To wit, the list of least-liked foods of the wealthy is topped (with that deemed yuckiest) by vegetables. An editor's note specifies that the least-liked among the least-liked is beets.
Rounding out the worst food list is: Mexican cuisine, liver, fish/ seafood, sushi/Japanese food.
It should be mentioned, however, that the favorite-five list includes (in descending order) fish/seafood, steak, pasta, Italian, Mexican.
One additional note: Some of the ''best'' listings -- for example, favorite type of music, rock; and best casino, Caesar's Palace -- cast a certain suspicion over the hoity-toityness of the respondents.
UNABOMBER BOOK IN THE WORKS
Crime writer Robert Graysmith, whose books include ''Zodiac'' and ''The Sleeping Lady,'' has been working on a book about the Unabomber for the past two years. ''I'm always fascinated with manhunts,'' says the author, who used to be an editorial cartoonist for The Chronicle.
Graysmith's agent, who doesn't want his name known because he doesn't want to play hide-and-seek with the Unabomber, is getting ready for a book auction, reports the latest Publishers Weekly. Graysmith is optimistic that the bomber will be caught soon. ''By the time we get this done,'' he told Personals, ''they're going to have him.''
Meanwhile, crime isn't Graysmith's only interest. He's just completed the manuscript of ''Melville's Romance,'' which he says describes Herman Melville's great passion for Nathaniel Hawthorne.

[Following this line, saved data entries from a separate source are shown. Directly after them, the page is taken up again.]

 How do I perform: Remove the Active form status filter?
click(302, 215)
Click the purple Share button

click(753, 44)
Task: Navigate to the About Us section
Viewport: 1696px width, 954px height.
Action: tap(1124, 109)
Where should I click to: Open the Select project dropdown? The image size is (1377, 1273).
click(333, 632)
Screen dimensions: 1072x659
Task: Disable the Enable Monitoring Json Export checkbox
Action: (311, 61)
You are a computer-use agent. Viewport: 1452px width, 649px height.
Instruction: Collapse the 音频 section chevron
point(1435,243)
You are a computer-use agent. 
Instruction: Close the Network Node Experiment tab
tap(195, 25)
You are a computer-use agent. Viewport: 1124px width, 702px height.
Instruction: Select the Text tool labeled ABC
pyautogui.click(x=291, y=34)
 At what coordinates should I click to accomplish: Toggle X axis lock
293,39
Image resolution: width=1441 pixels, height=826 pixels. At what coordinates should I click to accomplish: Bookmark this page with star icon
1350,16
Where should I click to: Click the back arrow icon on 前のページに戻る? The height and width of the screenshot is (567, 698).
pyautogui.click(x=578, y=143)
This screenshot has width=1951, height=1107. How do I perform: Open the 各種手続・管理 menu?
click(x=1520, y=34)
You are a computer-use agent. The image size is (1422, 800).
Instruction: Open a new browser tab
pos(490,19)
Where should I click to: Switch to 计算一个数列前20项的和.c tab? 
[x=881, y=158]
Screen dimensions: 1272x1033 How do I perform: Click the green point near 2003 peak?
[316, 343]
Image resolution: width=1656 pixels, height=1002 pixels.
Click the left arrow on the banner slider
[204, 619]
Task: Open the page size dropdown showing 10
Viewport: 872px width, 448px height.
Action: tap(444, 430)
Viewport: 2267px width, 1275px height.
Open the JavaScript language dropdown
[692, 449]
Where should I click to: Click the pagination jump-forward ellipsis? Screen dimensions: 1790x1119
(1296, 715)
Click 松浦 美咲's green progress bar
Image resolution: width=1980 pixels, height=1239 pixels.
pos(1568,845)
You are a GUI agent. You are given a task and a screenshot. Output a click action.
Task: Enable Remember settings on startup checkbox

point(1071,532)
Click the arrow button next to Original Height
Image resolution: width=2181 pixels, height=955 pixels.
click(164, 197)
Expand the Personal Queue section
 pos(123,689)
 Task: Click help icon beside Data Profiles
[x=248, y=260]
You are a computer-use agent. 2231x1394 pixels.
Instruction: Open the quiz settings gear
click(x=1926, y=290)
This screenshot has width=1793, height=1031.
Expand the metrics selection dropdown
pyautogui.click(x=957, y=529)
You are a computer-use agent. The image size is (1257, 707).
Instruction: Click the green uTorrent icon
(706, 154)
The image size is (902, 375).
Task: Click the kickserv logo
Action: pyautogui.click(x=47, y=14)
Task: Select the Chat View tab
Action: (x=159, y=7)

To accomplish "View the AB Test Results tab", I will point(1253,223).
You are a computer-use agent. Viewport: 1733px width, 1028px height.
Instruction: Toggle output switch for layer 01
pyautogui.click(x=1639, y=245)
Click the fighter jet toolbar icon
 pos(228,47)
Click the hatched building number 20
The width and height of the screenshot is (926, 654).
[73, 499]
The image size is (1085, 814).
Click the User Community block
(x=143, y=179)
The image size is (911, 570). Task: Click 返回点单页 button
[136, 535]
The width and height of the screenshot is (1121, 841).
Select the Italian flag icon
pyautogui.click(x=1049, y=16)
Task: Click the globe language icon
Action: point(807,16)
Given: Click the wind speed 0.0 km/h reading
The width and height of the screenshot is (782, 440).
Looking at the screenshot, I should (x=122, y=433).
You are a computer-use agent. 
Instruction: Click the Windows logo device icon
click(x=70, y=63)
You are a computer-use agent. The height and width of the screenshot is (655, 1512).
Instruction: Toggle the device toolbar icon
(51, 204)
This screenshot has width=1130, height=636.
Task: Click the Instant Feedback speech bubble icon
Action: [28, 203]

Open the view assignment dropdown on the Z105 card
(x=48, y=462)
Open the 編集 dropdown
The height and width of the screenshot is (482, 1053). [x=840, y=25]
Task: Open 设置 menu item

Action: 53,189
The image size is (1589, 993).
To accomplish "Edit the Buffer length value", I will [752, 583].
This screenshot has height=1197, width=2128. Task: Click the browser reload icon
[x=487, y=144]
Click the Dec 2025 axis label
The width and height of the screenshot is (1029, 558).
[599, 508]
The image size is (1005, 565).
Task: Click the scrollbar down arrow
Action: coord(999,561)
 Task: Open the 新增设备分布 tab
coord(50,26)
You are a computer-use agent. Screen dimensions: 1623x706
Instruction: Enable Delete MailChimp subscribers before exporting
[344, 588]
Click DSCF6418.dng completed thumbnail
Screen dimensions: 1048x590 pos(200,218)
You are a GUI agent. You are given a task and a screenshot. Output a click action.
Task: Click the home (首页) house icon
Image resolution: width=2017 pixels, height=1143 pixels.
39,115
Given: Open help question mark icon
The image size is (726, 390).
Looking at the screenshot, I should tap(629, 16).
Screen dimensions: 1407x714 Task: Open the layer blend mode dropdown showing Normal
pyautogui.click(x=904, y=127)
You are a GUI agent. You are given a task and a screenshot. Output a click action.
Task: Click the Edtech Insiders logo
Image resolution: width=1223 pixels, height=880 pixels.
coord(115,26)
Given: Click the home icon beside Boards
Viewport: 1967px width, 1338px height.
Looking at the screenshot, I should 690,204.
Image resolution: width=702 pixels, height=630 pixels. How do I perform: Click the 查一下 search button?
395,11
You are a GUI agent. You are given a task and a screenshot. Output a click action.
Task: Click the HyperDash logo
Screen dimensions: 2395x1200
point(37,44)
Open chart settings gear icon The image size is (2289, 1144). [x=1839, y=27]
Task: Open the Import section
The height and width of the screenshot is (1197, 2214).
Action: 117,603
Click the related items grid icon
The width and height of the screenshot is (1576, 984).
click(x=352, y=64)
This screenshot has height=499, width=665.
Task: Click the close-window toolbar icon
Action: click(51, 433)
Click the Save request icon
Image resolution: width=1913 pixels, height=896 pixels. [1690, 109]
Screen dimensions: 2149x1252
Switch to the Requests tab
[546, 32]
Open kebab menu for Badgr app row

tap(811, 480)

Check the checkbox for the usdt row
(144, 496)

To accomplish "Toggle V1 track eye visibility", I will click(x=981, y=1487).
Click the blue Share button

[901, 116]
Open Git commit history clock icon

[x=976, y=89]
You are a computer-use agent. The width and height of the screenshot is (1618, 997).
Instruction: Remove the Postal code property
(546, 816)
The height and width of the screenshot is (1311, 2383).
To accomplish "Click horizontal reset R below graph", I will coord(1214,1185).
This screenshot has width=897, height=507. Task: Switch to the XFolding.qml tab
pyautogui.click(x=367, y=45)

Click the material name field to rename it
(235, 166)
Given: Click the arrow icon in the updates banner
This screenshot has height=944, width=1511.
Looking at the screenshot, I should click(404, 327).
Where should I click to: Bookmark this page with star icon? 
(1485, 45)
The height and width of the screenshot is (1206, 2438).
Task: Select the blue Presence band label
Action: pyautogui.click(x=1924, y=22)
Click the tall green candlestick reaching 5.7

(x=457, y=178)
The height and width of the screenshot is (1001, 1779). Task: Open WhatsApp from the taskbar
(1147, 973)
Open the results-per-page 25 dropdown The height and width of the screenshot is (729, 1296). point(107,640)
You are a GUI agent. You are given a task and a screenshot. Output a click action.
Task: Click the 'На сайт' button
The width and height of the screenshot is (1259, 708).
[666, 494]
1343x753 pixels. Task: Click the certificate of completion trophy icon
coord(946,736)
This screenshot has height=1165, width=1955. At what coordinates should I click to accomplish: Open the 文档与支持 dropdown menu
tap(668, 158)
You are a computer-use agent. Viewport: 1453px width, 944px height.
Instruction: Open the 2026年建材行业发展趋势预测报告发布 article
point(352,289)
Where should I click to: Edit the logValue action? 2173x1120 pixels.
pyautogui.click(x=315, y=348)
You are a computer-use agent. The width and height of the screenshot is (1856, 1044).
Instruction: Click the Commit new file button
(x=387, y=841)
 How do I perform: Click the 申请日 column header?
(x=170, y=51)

''Colored'' is still a loaded term. In response to Thursday's item about the use of the word in a New Yorker essay:
* Reader April Sinclair of Marin County called to say that ''colored'' was in general use until well into the mid-1960s, ''when 'black' came in.''
The word ''colored'' is still used by black people to describe black people, she said, as a kind of ''affectionate put- down. . . . It's getting down, going back to our roots.''
Sinclair said that New Yorker writer Hilton Als apparently had used the word in that context. '' 'Colored' is so unhip to us that now it would be hip.''
* Nicolette Weicker, who was born in South Africa and lives in the Bay Area now, said that under apartheid, there were officially four races: European, non-European, colored and Asiatic. ''Colored'' referred specifically to people of mixed origins. Under the new constitution, there are no racial classifications.
CONSULT THAT MAP
''An article on May 7 about the Central Asian lands whose names end in 'stan' referred incorrectly to Kafiristan. It is the former name of a region of northeastern Afghanistan, not an imaginary place invented by Rudyard Kipling.''
Correction in yesterday's New York Times.